In a House resolution, Golez stressed the need for a public audit by the COA of the financial operations of the oil firms. He was strongly suspicious that the companies were consulting each other on price movements.

“It has been a big mystery to me how the oil companies manage to announce nearly identical prices at almost the same time, although their cost structures are different,’ said Golez.

He was joined by Bayan Muna Rep. Teodoro Casino in urging Congress to compel the oil companies to “open their books and reveal their mysterious pricing mechanism.” Casino railed at the oil firms for their “whimsical and arbitrary manner” of setting oil prices.

Since January, the price of diesel has been raised 22 times for a cumulative increase totaling P24. Petulant members of the Gabriela Women’s Party demonstrated recently against the Pilipinas Shell Petroleum Corp. by pelting its office in Makati City with their rubber slippers.

This week, a series of rallies will be carried out by angry protesters at the offices of the major oil companies in condemnation of the unending increase in oil prices. Similar protests will be staged by militant groups in the provinces.

In its recent appeal to the President, the Catholic Bishops of the Philippines (CBCP) called for a review of the oil deregulation law, citing the government’s apparent helplessness to control the prices of gasoline and other petroleum products.

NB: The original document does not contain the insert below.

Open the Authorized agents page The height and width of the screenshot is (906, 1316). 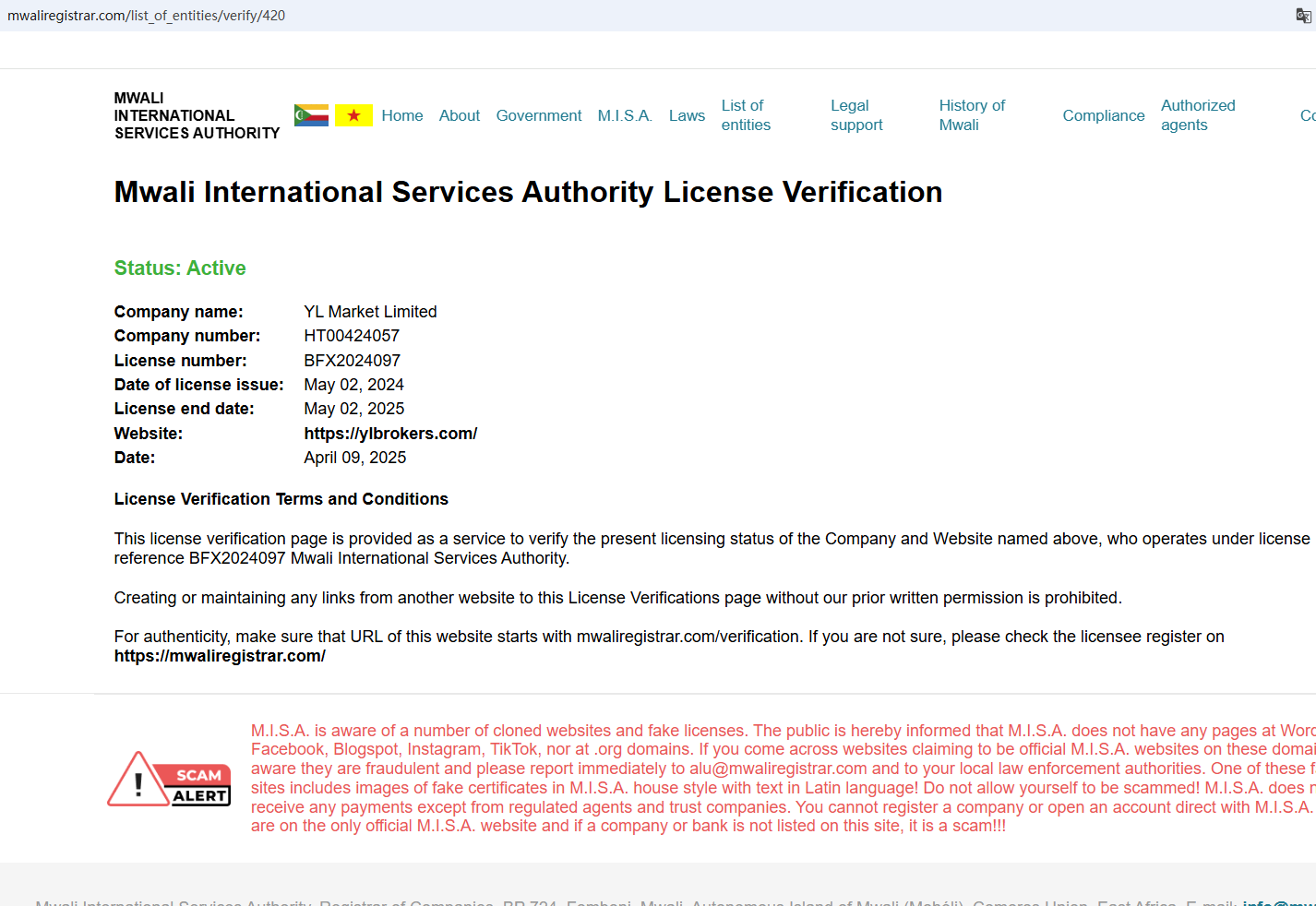(1197, 115)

Several consumer groups have echoed the same appeal, blaming the deregulation law as the root of all their social and economic woes. The prohibitive price of gasoline has generated an increase in the costs of rice and other prime commodities, transportation fare, water and electric services, tuition fees and housing.

The law has been with us for the past 10 years, enriching the big players in the oil industry. But there has been no determined effort by the government to repeal it. Why?

Congress should have taken the lead in filing a bill to repeal a law that has made the people groan under rising oil prices and the government powerless to remove the cause.